Trajectory Optimisation

Decision-time planning agents solve a virtual planning problem from an initial, real, state. The solution to the planning problem is an optimal action which is executed in the real environment. This toolbox solves the planning problem by sampling a sequence of actions from a given policy and estimating the value of those actions using the transition and reward models.

Mathematical details

We have an approximate MDP:

\[\hat{\mathcal{M}} = (S, A, \hat{r}, \hat{P}, \rho_0, \gamma)\]

and a policy \(\pi\). This policy may choose actions conditional on the state (\(\pi(a|s)\)), or independent of the state (\(\pi(a)\)).

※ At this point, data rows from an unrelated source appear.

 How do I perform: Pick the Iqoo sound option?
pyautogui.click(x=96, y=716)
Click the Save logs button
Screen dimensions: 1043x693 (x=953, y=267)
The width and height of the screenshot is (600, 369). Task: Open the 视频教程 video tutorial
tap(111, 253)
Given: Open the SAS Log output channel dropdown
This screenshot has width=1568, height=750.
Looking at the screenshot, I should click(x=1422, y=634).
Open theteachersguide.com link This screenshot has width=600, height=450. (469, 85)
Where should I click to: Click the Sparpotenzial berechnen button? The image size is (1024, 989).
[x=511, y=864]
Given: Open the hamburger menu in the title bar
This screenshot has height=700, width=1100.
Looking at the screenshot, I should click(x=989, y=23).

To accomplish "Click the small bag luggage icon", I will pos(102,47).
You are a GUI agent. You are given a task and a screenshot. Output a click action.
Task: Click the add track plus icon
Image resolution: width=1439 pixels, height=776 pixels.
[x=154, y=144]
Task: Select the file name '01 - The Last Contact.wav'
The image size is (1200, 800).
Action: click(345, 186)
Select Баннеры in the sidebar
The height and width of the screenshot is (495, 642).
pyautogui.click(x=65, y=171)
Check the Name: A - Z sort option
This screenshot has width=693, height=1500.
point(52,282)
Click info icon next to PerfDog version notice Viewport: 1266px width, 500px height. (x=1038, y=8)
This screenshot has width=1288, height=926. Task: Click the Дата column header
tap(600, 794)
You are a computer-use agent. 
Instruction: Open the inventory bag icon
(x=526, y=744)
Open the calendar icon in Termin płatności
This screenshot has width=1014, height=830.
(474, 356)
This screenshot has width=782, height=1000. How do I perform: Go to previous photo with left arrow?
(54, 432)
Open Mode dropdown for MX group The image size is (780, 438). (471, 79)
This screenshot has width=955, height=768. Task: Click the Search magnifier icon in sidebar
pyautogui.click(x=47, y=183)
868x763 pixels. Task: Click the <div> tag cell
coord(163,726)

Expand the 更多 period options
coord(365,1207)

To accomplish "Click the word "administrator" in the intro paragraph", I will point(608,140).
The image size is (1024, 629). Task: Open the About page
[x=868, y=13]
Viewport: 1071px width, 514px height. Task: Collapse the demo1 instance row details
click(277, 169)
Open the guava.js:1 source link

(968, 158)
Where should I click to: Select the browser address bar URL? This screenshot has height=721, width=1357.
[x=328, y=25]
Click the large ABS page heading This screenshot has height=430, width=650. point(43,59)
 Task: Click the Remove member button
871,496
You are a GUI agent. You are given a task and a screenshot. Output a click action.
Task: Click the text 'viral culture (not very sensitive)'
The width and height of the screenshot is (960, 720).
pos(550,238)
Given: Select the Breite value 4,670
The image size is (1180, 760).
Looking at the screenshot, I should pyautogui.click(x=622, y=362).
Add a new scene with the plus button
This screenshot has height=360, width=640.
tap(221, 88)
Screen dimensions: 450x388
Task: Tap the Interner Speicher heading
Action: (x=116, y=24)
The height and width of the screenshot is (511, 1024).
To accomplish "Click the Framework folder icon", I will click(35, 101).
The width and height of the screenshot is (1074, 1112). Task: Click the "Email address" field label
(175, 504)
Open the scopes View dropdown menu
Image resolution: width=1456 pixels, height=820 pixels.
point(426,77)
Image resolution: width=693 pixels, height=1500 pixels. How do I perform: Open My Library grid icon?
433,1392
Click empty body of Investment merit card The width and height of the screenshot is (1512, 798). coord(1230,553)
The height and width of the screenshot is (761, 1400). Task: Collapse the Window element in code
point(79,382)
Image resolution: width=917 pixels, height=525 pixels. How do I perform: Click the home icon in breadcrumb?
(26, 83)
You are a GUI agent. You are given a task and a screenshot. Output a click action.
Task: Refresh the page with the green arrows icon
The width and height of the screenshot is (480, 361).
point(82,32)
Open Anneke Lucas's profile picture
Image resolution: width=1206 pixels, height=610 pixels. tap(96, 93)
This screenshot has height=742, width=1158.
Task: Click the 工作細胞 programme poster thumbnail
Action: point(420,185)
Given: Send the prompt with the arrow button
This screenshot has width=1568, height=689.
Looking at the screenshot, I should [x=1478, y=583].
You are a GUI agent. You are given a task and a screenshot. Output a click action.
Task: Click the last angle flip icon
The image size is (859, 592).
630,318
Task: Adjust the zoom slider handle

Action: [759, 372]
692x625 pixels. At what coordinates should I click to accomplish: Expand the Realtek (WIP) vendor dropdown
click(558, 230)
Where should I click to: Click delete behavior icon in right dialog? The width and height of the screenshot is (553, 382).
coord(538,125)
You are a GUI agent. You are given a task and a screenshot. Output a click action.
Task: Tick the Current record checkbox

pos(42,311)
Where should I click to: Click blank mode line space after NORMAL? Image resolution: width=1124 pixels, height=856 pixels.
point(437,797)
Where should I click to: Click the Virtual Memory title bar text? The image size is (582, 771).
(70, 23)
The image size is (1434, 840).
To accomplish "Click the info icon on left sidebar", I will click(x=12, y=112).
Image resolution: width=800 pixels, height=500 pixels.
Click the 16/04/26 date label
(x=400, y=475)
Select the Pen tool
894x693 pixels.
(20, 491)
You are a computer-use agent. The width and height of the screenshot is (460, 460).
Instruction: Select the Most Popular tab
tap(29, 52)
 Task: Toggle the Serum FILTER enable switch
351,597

A single virtual trajectory is unrolled, starting from the current state of the real environment \(s_0\), by repeatedly applying the transition model and the policy. The lengths of virtual rollouts are constrained by a hyper-parameter \(h\):

\[a_i = \pi(s_i); s_{i + 1} = \hat{P}(a_i)\]

for \(i < h\).

The value of a trajectory is the sum of the rewards at each time step, where the step rewards are provided by the approximate reward model \(\hat{r}\).

Some trajectory optimisation methods use a parameterised policy where the parameters are learned for each time step (such as the cross-entropy method which is implemented in this toolbox). These methods repeat this process for a number of iterations.

Implementation details

This toolbox provides a flexible and extensible framework for trajectory optimisation methods. There is a single class for policy base trajectory optimisation (PolicyTrajectoryOptimiser in the trajectory_optimiser package). This class is composed of a set of objects which can be combined in different ways to produce different algorithms. Two algorithms have been implemented: the cross-entropy method and random shooting.

[ ]: